WITH nearly 2.5million failing to access birth certificates in the country, according to government statistics, many children in Matabeleland region fall into this bracket which potentially denies them access to education.

While birth registration is a basic human right, recent statistics contained in the Ministry of Finance and Economic Development’s Zimbabwe (2016-2018) Interim Poverty Reduction strategy paper (I-PRSP) show that about 2,4 million children under the age of 17 years, do not have birth certificates.

This translates to about 39 percent of children in the country without essential documentation.

In terms of section 81(1)(c) of the Constitution, every child whether born in or outside Zimbabwe has a right to prompt issuance of a birth certificate.

However, for some children such as Ozias Kisambe (13) from Lusulu in Binga district, their rights to crucial documentation has been violated so much so that it has affected his future as he is not eligible to sit for his Grade 7 final examinations.

Having lost his mother- the only parent he knew, Ozias did not experience motherly love nor proper schooling.

Ozias’ predicament is an indicator that a lot still needs to be done by the media, the civic society and other stakeholders in safeguarding and protecting the rights of the children particularly the downtrodden.

Seasoned journalist and academic Dr Luyanduhlobo Makwati believes that while media has over the years tackled issues to deal with child protection and safeguarding the reporting has always been on paedophiles who abuse children.

“In that regard the entire life of a child has always been left unattended ranging from education to health. For example, some children have lost parents due to Covid-19 or HIV but currently their right to health is being violated because clinic charges are way above the reach of many,” Dr Makwati said.

He said the media should rethink and reposition its reporting strategy and place emphasis on the need to uphold rights and responsibilities of children.”

Habakkuk Trust, director Dumisani Nkomo whose organisation has interests in the protection of child rights in the rural areas said a lot still needed to be done.

 “Many civil society organisations that have a focus on children’s rights have really tried their best to advance and articulate issues concerning children.

“However, a whole lot needs to be done though in this respect especially in rural areas. It’s something that needs collaboration from government, the media and other stakeholders if a success story is to be written,” Nkomo said.

However, the poor quality of education in rural areas has left many children affected.

A 2019 report by Zimbabwe School Examinations Council (Zimsec) revealed that a disproportionately high number of schools — 87 — especially in rural areas, recorded zero percent pass rates in the Grade Seven exams, compared to 45 schools that had 100 percent pass rates.

However, such problems as a teacher to student ratio, poor facilities and lack of resources are the major reasons why rural areas continue to produce poor results.

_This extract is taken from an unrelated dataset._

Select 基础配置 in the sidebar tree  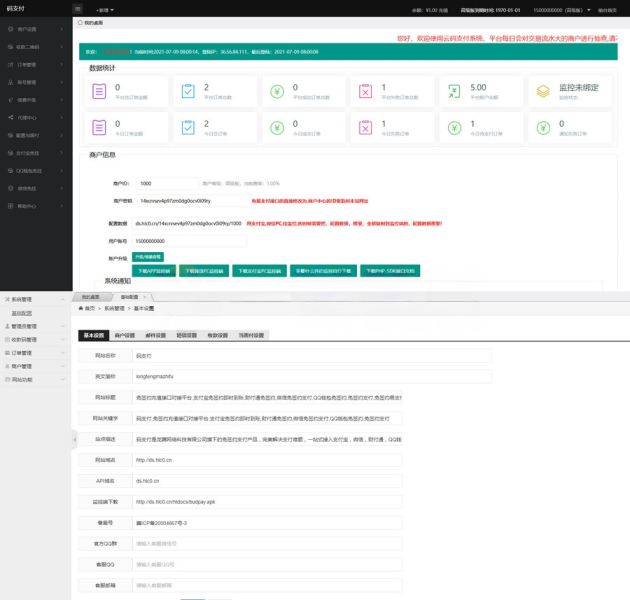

In 2013, Internews Europe report established that there was lack of media-CSO cooperation due to high levels of mistrust between the media and child rights advocates.

A latest UNICEF report, notes that poverty has a child’s face in Zimbabwe with 6.3 million boys and girls in the country, 4.8 million living in poverty, and 1.6 million of those in extreme poverty.

However, while children have continued to bear the brunt of most challenges posed by the socio-economic and political situation in the country there are many general international instruments pertaining to the rights of the child that exist.

According to child rights expert Sphilisiwe Ncube there are two major documents that focus on children rights which include United Nations Convention on the Rights of the Child (1989)-54 articles and the African Charter on the Rights and Welfare of Children (1991)-48 articles.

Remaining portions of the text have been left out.